DOCUMENT SEGMENT:
····················
3 Influential Women Who Helped Shape the True Crime Space

Happy International Women’s Day! Today we’re celebrating by highlighting three women who have changed the true crime space forever. Their influence is felt in all fields and they continue to be an inspiration to all. Keep reading to learn more about these amazing women.

Dr. Ann Wolbert Burgess

No list of influential women in the true crime space would be complete without Dr. Burgess. She is an internationally recognized pioneer in the assessment and treatment of victims of trauma and abuse, and author of A Killer by Design: Murderers, Mindhunters, and My Quest to Decipher the Criminal Mind.
····················
Extracted data entries:

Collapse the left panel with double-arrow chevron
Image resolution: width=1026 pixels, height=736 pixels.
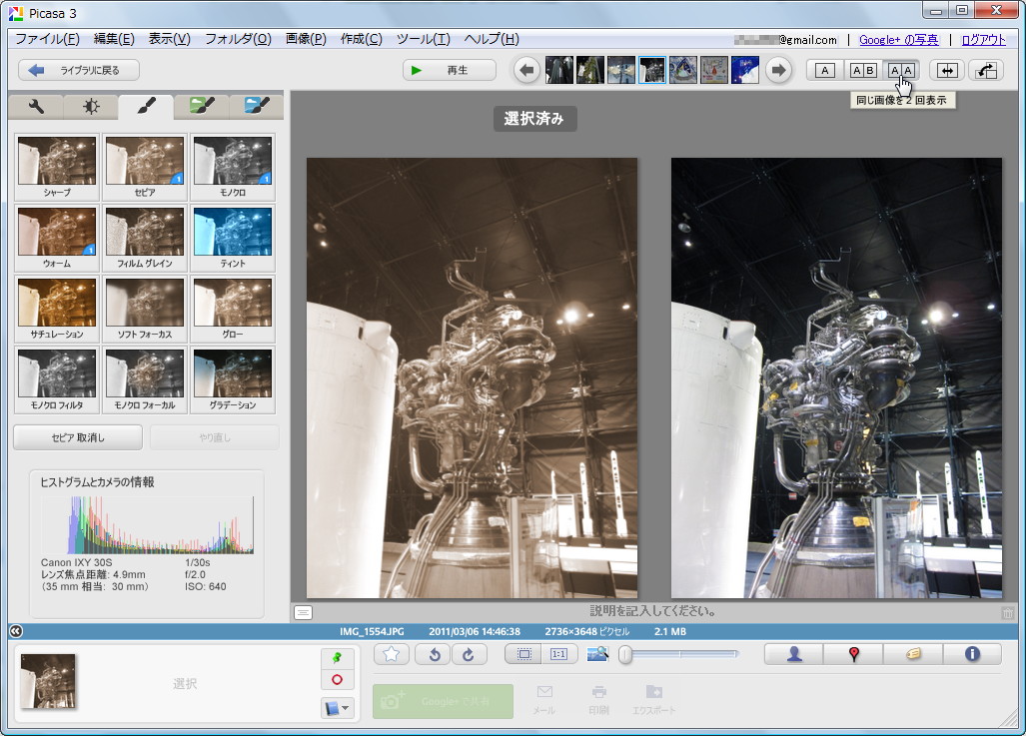pyautogui.click(x=14, y=630)
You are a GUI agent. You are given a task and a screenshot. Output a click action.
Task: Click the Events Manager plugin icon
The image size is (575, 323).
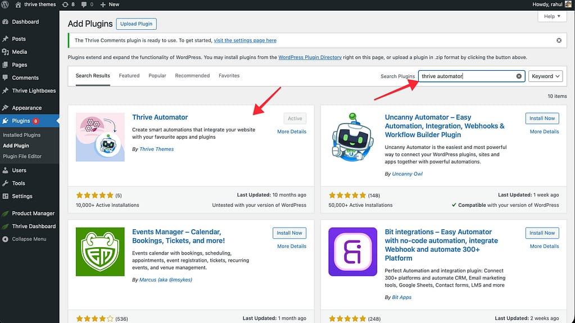[x=100, y=252]
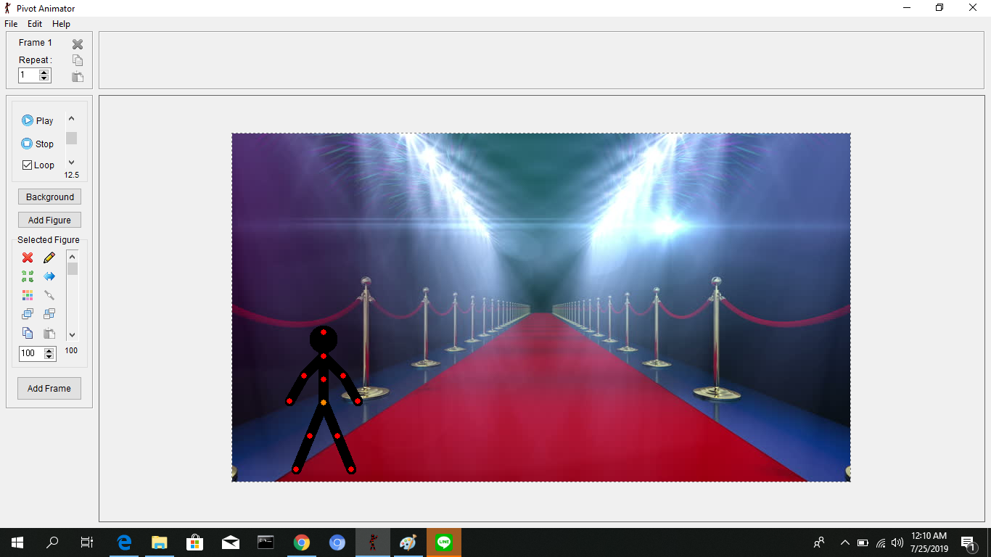Screen dimensions: 991x557
Task: Open the File menu
Action: click(11, 23)
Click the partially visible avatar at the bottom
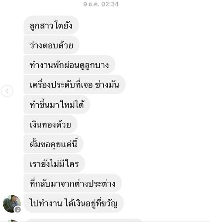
····················
EXERCISE PROMPT: What does the article on women in true crime say between "Happy International Women’s" and "these amazing women.", inclusive? Reproduce that passage word for word.

ANSWER TO THIS EXERCISE:
Happy International Women’s Day! Today we’re celebrating by highlighting three women who have changed the true crime space forever. Their influence is felt in all fields and they continue to be an inspiration to all. Keep reading to learn more about these amazing women.